Callback URL parameters
When the AgeKey service redirects to your backend server, it includes query parameters or URL fragments relevant to the flow type:
Use AgeKey flow:
id_token: The JWT token containing age threshold results (in URL fragment)state: The state parameter you sent (for CSRF protection)
Create AgeKey flow:
state: The state parameter you sent (for CSRF protection)error: Present if the user declined or an error occurred (for example,access_denied)
Upgrade AgeKey flow:
code: Authorization code (present when all age thresholds are false, in URL fragment)id_token: The JWT token containing age threshold results (in URL fragment)state: The state parameter you sent (for CSRF protection)

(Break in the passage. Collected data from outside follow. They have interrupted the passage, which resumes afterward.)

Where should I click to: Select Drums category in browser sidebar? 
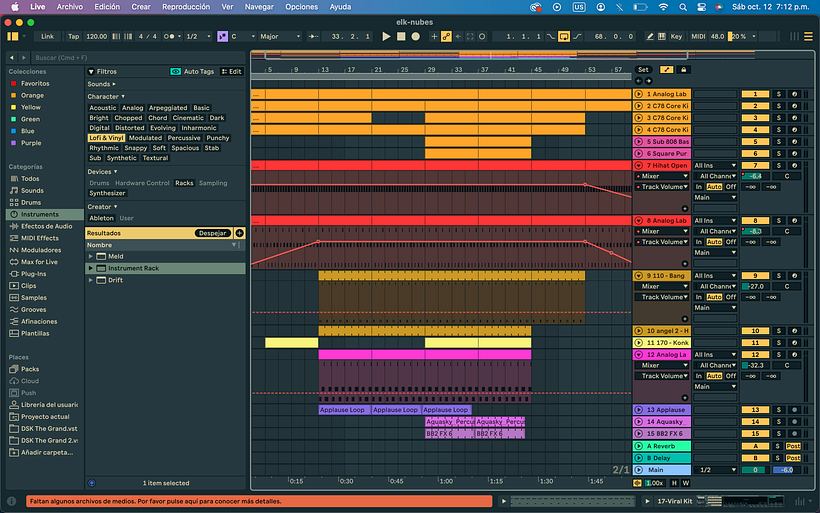(32, 202)
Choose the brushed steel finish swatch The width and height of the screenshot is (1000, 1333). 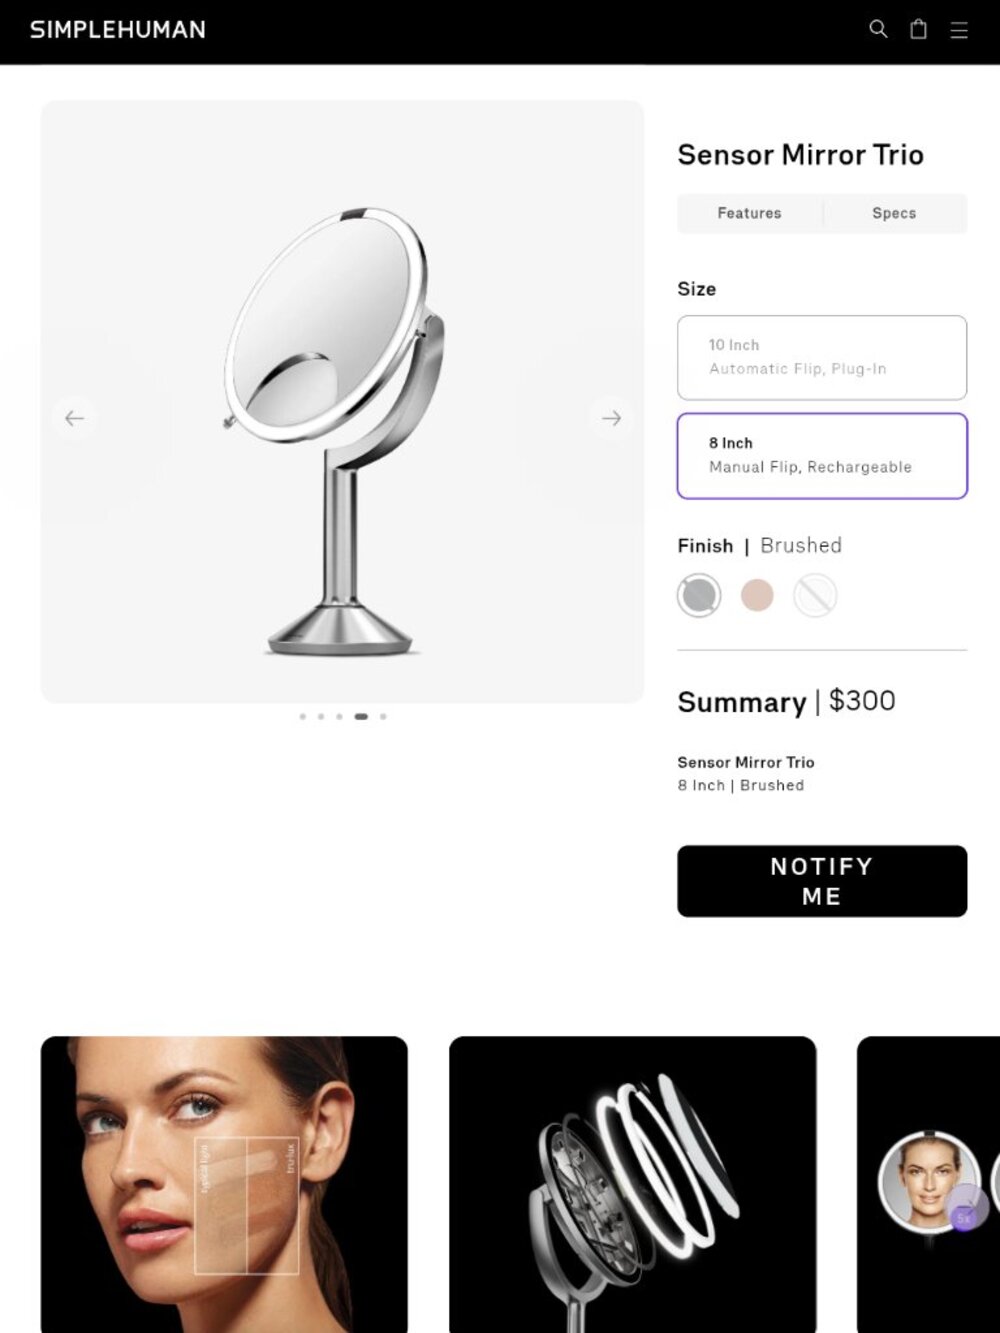[x=699, y=595]
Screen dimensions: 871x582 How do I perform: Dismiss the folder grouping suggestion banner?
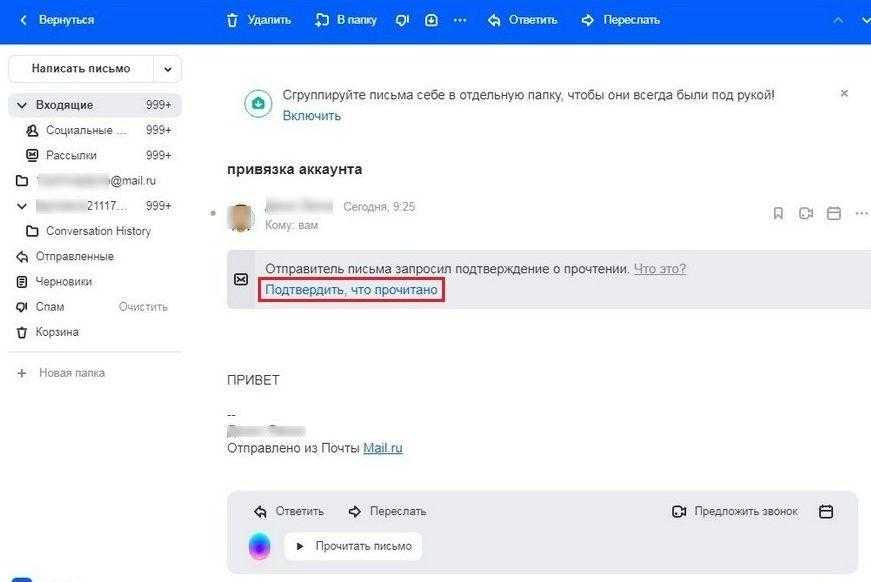point(844,93)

Example backend callback URLs from AgeKey:
https://yourapp.com/agekey/callback#id_token=eyJhbGc...&state=abc123xyz789
https://yourapp.com/agekey/create-callback?state=abc123xyz789
https://yourapp.com/agekey/create-callback?state=abc123xyz789&error=access_denied
https://yourapp.com/agekey/upgrade-callback#code=abc123&id_token=eyJhbGc...&state=def456
After your backend validates and stores the results, it redirects to your mobile app's deep link:
myapp://agekey/callback?result=success
myapp://agekey/create-callback?result=success
myapp://agekey/create-callback?result=declined
myapp://agekey/upgrade-callback?result=success
Implementing callback URLs
Always use your backend server URL as the redirect_uri in your authorization URL when initiating AgeKey flows. The redirect_uri must be:
- An HTTPS URL:
https://yourapp.com/agekey/callback - Registered with AgeKey as an allowed redirect URI
Your backend should:
- Receive the callback from AgeKey
- Validate the results server-side, including verifying the JWT signature and checking state
- Store the results securely
- Redirect to your mobile app's deep link with the validation result
For detailed information about building authorization URLs and server-side validation, see the Use AgeKey guide, Create AgeKey guide, and Upgrade AgeKey guide.
Method comparison
| Method | Platform | AgeKeys | Callback URL | Best For |
|---|---|---|---|---|
| WebView | Android | ❌ | ✅ | Not recommended (no AgeKeys support) |
| Custom Tabs | Android | ✅ | ✅ | Most use cases (recommended) |
| Trusted Web Activity | Android | ✅ | ✅ | Not recommended (requires digital asset links) |
| WKWebView | iOS | ❌ | ✅ | Not recommended (no AgeKeys support) |
| ASWebAuthenticationSession | iOS | ✅ | ✅ | Most use cases (recommended) |
| SFSafariViewController | iOS | ✅ | ✅ | Safari-like experience |
Summary
When integrating AgeKey flows into mobile applications, use Custom Tabs for Android or ASWebAuthenticationSession for iOS. Both provide full AgeKeys support via WebAuthn.
Implementation steps:
- Register deep link handlers (URL schemes) for your app's callback URLs
- Build AgeKey authorization URLs with your backend server URL as
redirect_uri - Open the authorization URL using Custom Tabs (Android) or ASWebAuthenticationSession (iOS)
- Your backend validates results server-side, then redirects to your app's deep link
- Handle the deep link callback with validated results
For complete implementation details, see the Use AgeKey guide, Create AgeKey guide, and Upgrade AgeKey guide.